Снежинки

Вчера больше часа смотрел, как снежинки

плавно падают в черную воду и исчезают.

Чарующее зрелище!

Из наблюдений естествоиспытателя.

 

…— Что ж это делается?.. Когда ж снег-то ляжет? — слышу я то и дело. Неволь­но встает вопрос: и впрямь — когда? Новый год, как говорится, на носу, а снега все нет. Люди, измученные ожиданием настоящей зимы, становятся озлобленными, крестьяне бьют в набат. А синоптики лишь пожимают плечами: мы, мол, не боги, снег по нашему желанию не пойдет, а прогноз — всегда пожалуйста… И затараторят про антицикло­ны.

Будь я писателем, поэтом, а не журналистом, сказал бы, что земля истосковалась по снегу, что она черная и грустная, как вдовица… Вдовицу, впрочем, можно оставить и журналисту, если вовремя прибавить, что это вдова директора небезызвестного АО, которого застрелили на прошлой неделе. Да-с, журналистам сочные метафоры воз­браняются! Нет, я не жалуюсь на свою долю: она почетна и ничем не хуже писатель­ской или поэтовой. Это — так, ничего, небольшое лирическое отступление, навеянное хандрой.

Однако пора спуститься на землю. Нас ждут полдюжины крохотных интервью, взятых мной в городе и на селе. За мной, читатель, как говаривал…

— Михаил Булгаков, — вслух докончил я, с сожалением глядя на газетный клочок со статьей, варварски оборваной на середине предложения.

На тротуаре было не шибко людно, однако все, вплоть до бродячей собаки, гряз­ной и колченогой, дружно на меня вылупились. И впрямь, интересная картинка: тощий долговязый паренек, прилично одетый, на ходу читает замусоленный газетный обрывок, натыкается на прохожих, подолгу извиняется, но чтения не прекращает. И вдруг как гаркнет: «Михаил Булгаков!» Любопытно, по меньшей мере, — да-с!

Я ссутулился и шмыгнул в ближайший магазин, обидчиво швырнув скомканную газетину в жерло урны у входа. «Лечиться, лечиться и еще раз лечиться! — подумал я, машинально проглядывая лежащее на прилавке. — Вот, блин, шизик!»

Малость успокоившись и прикупив какую-то мелочь, я вспомнил, откуда в кар­мане чуть коротковатых летних брюк взялся злосчастный газетный клок. Конечно же, с неделю назад он был кульком, в который улыбчивая базарная бабка ссыпала гране­ный стакан арахиса. Хорошая, кстати говоря, вещь — арахис. Красный, хрусткий, вкус­ный! Да и статья, между прочим, неплохая. Язык бойкий, наработанный, штампы есть, да куда ж без них журналисту. Разницу между писателем и журналистом он и сам понимает.

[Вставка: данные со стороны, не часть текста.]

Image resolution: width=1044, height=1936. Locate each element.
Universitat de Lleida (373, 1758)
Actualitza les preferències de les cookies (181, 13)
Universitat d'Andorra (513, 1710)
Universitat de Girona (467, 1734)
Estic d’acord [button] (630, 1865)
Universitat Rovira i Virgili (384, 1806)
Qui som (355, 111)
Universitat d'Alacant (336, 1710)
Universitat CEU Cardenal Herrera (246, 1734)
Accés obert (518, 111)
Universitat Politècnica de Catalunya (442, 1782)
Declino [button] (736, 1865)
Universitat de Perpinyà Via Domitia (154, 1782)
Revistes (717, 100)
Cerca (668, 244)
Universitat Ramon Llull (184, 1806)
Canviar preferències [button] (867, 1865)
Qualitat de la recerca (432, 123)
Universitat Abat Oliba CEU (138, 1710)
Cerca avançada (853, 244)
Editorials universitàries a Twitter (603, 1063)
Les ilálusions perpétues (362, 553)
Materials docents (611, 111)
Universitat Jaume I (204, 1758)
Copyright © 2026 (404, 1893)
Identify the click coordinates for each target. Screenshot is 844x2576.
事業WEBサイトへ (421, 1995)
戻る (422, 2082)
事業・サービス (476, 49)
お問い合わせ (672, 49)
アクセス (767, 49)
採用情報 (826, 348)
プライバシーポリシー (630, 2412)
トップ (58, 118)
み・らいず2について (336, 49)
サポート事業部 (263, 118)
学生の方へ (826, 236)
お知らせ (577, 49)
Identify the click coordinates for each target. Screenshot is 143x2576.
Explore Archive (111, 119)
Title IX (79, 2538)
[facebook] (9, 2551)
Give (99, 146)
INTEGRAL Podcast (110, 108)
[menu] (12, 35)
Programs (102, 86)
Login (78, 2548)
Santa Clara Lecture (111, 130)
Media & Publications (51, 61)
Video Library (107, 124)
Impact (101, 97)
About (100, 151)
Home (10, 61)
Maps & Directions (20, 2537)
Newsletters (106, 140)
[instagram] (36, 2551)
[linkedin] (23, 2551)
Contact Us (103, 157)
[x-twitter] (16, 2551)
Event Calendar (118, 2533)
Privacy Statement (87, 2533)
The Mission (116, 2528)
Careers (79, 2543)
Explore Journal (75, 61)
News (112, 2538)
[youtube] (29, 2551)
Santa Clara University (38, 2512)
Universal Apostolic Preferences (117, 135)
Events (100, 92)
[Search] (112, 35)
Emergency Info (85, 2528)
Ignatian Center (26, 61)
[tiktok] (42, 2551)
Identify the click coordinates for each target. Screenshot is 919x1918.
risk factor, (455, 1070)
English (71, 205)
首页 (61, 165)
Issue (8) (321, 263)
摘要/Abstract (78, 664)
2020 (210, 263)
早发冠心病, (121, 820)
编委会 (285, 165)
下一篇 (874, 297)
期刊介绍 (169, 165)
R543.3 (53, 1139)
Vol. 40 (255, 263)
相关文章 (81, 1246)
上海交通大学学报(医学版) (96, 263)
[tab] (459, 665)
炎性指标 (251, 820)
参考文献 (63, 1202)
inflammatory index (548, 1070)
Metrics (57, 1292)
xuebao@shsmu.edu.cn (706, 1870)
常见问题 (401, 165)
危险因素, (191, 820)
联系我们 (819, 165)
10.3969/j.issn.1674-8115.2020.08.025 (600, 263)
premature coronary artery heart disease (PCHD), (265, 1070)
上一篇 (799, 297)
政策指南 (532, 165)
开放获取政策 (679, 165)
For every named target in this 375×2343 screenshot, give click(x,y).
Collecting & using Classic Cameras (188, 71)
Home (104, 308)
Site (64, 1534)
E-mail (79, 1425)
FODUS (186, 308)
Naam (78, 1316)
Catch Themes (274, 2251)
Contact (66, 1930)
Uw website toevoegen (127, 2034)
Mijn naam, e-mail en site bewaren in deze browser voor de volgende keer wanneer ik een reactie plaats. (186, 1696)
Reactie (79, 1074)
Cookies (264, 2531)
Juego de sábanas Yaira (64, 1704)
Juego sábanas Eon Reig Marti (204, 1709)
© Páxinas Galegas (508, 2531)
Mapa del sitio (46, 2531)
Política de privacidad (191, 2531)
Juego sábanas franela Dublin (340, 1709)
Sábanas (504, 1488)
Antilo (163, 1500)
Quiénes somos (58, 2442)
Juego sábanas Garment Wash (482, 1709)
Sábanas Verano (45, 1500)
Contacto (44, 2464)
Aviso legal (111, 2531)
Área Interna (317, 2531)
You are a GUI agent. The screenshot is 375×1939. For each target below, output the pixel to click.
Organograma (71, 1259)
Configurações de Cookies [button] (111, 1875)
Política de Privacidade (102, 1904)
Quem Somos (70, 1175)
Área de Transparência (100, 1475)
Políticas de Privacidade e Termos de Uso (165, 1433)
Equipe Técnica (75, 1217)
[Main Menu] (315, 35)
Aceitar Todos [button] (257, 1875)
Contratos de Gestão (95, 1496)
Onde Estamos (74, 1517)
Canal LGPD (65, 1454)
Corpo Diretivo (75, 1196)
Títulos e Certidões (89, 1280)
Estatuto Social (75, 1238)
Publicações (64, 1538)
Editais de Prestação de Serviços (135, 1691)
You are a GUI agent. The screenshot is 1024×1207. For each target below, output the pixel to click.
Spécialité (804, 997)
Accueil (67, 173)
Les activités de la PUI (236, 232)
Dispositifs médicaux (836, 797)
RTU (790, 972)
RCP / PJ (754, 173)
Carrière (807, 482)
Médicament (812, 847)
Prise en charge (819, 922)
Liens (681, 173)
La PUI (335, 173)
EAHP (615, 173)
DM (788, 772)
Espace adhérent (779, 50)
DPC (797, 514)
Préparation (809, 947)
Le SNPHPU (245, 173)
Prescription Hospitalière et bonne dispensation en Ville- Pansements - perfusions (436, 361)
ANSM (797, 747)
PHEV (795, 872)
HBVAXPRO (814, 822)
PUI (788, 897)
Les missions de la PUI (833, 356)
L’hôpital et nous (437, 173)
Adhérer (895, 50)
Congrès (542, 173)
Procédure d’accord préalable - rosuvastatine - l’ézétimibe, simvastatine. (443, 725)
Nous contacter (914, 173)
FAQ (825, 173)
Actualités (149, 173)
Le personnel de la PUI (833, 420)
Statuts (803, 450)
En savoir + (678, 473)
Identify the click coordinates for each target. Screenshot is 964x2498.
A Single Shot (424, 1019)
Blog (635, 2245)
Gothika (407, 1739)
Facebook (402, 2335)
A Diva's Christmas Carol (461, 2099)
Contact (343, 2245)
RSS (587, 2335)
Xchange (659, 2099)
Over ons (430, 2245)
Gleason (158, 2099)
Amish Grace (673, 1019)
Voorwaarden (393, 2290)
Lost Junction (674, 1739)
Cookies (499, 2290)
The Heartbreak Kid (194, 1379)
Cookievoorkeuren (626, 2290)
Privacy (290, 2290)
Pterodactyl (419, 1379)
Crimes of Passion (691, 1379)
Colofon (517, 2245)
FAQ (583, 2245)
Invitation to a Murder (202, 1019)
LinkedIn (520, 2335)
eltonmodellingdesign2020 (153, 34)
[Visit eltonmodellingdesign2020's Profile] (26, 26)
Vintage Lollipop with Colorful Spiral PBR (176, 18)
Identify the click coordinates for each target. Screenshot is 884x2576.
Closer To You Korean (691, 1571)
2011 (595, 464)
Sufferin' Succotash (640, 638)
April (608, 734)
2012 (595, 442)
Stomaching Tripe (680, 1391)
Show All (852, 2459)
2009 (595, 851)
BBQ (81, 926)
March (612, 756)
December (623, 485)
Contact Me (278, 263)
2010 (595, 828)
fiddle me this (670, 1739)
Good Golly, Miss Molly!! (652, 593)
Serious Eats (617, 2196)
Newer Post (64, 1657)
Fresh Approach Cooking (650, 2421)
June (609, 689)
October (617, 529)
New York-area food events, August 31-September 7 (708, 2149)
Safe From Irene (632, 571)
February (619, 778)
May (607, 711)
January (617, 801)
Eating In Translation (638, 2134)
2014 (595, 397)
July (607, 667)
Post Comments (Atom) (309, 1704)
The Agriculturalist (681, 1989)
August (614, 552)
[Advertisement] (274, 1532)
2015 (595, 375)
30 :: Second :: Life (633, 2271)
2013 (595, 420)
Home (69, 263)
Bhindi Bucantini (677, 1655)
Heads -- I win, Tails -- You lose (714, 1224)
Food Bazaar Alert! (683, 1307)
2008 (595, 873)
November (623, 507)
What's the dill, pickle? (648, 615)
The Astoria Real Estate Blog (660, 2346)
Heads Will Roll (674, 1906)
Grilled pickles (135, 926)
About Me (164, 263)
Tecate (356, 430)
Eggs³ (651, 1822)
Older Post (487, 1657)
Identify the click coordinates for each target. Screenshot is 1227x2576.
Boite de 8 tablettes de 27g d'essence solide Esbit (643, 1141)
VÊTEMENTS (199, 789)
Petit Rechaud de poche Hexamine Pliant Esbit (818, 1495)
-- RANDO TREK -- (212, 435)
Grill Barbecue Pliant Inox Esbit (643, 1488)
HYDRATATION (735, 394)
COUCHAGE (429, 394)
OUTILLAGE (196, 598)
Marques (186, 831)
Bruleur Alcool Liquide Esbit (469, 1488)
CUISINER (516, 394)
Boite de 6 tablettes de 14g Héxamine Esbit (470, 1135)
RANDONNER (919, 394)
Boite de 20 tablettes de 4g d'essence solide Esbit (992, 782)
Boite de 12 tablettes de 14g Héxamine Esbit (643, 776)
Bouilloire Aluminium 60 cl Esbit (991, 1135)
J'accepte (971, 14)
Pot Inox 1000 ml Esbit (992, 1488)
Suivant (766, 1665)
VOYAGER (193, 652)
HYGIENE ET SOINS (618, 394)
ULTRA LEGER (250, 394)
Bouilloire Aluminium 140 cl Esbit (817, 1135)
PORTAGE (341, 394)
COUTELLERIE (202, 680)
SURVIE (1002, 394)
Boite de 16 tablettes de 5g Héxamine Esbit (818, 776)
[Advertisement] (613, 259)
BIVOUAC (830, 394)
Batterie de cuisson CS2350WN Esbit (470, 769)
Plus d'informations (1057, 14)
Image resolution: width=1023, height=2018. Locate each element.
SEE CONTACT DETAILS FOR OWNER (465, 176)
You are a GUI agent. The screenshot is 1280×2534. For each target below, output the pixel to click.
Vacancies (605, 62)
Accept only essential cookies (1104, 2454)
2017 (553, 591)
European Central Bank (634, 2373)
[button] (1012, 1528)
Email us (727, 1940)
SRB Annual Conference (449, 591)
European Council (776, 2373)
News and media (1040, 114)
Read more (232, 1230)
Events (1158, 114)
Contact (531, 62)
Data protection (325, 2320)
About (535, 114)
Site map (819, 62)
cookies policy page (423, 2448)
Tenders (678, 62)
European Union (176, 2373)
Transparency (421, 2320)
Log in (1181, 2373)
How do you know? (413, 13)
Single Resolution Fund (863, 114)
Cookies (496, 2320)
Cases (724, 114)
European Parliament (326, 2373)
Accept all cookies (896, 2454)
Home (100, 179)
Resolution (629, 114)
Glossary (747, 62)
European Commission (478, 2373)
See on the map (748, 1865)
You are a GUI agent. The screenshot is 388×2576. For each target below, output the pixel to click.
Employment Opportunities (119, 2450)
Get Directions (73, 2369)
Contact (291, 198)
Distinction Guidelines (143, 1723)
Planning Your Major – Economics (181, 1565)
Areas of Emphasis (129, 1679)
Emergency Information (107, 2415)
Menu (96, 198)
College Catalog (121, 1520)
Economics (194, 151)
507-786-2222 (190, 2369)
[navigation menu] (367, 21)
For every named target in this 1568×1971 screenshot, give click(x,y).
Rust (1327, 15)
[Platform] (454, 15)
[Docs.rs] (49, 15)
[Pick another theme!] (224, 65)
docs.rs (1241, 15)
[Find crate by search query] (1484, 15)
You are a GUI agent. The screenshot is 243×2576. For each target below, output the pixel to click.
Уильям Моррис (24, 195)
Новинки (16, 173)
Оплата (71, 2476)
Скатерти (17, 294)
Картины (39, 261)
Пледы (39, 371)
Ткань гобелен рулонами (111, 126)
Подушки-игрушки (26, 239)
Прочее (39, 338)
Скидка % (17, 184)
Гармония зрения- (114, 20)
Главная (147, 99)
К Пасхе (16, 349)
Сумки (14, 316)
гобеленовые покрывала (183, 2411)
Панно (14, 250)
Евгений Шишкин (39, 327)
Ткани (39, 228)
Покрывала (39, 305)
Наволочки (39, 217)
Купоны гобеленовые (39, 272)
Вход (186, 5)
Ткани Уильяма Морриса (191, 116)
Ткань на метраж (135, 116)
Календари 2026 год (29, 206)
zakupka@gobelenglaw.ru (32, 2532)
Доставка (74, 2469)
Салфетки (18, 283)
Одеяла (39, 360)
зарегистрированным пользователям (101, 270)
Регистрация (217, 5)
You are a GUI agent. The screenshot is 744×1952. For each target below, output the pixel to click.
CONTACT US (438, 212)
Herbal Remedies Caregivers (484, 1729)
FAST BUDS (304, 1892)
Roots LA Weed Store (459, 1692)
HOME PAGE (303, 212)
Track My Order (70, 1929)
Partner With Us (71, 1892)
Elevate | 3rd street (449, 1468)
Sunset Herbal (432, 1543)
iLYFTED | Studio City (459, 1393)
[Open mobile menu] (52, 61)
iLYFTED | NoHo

Выходя из магазина, усмехнулся мысленно: «Возгордились вы, однако, батенька! Сами-то вы в литературе пока ни рыба ни мясо, а туда же — судить. Ну есть у вас, милейший, пара публикаций, ну пробились вы в областной литературный журнал, ну обозвали вас талантливым, по пьяни к тому же, — так что же?.. Флаг в зубы и… Эх, возгордились вы, батенька!»

По пути попетлял по базарчику и мимовольно соблазнился граненым стаканом арахиса. Улыбчивая бабка, кажется, та же самая, что и в прошлый раз, сноровисто ссыпала орешки в газетный кулек. Она была из тех бабок, которые табунами ходят по книжным страницам и чьи лица непременно сравниваются с печеным яблоком. Я поблагодарил типическую старушку и, похрумкивая, миновал базар.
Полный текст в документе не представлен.